◆ Problem to work on ◆
Report all lines in the records that hold the string "Viewport".

◆ Task data ◆
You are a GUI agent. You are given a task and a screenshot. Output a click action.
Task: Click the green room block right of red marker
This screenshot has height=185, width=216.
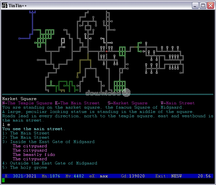point(122,51)
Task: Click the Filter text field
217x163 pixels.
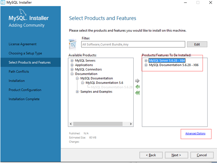Action: tap(133, 44)
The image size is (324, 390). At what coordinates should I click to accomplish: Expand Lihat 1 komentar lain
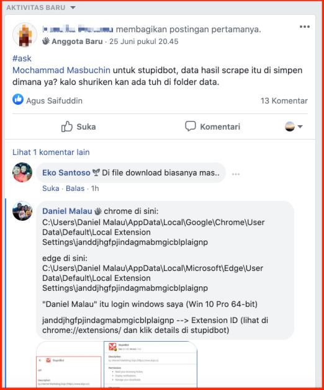point(51,153)
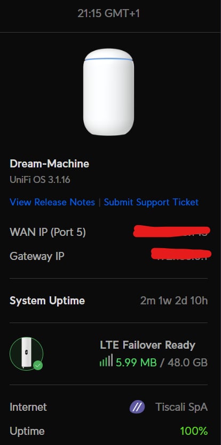Image resolution: width=221 pixels, height=445 pixels.
Task: Open the Submit Support Ticket link
Action: pyautogui.click(x=151, y=202)
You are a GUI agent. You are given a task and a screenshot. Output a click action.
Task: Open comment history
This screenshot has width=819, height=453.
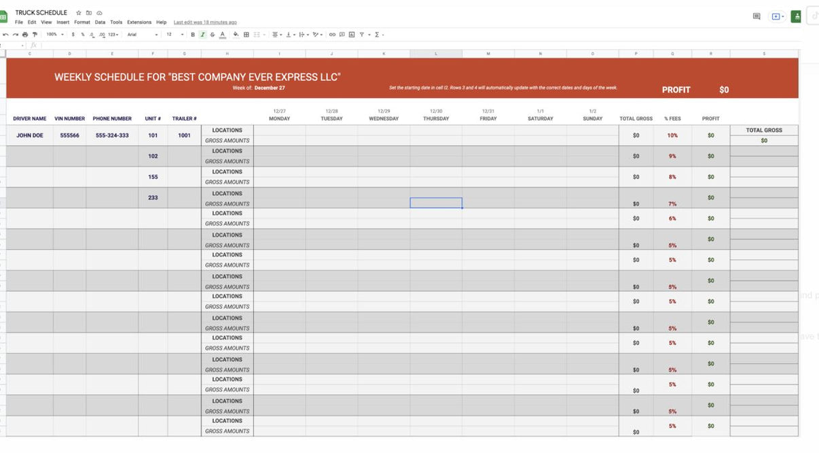pyautogui.click(x=756, y=16)
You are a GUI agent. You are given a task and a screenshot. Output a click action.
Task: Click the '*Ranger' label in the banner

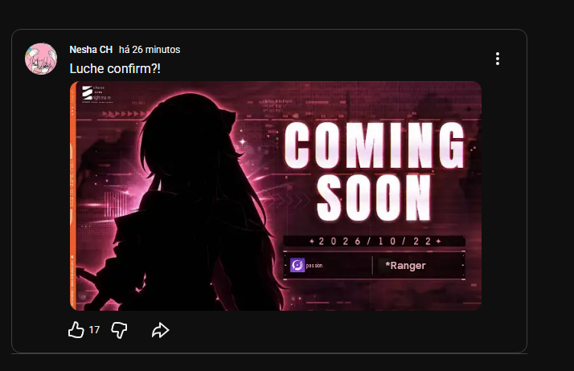405,265
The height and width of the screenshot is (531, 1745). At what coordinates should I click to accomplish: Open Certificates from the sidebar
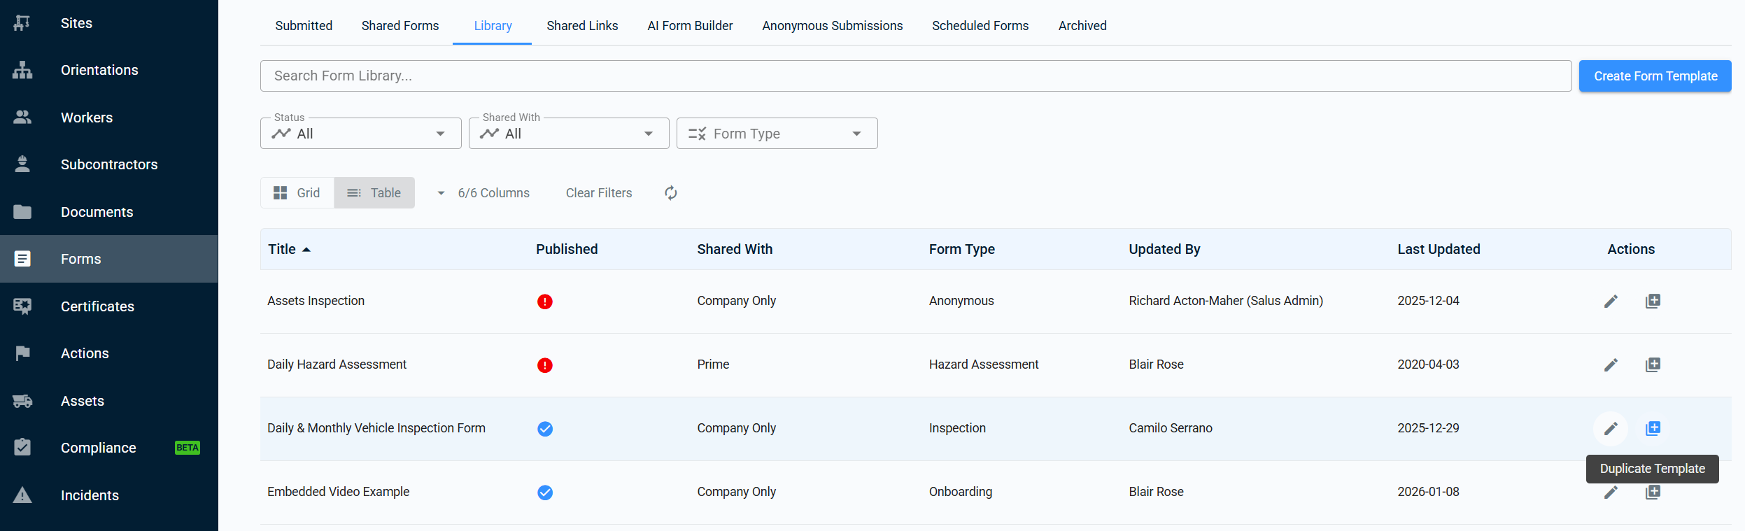click(97, 306)
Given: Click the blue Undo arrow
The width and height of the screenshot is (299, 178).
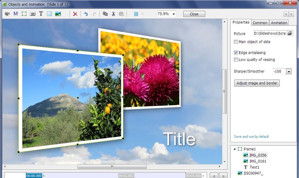Looking at the screenshot, I should click(x=86, y=14).
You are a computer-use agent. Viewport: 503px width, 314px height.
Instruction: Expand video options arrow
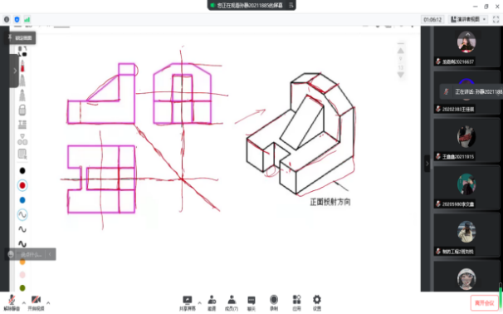click(48, 302)
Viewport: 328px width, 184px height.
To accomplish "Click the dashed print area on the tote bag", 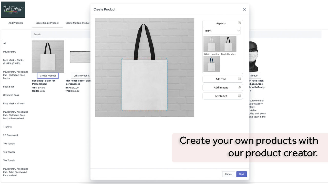I will pos(144,84).
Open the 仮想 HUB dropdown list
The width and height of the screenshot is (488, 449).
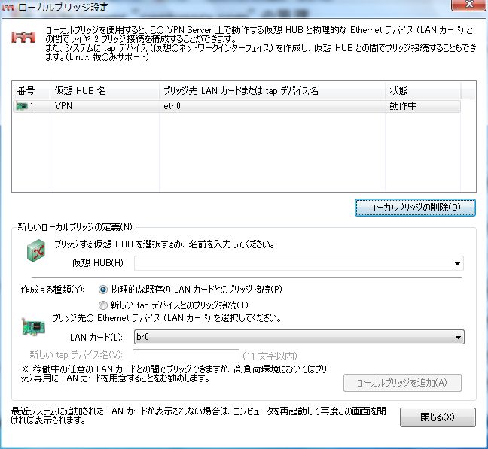pyautogui.click(x=457, y=264)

◆ Problem solution ◆
You are a computer-use agent. Viewport: 503px width, 314px height.
Viewport: 328px width, 184px height.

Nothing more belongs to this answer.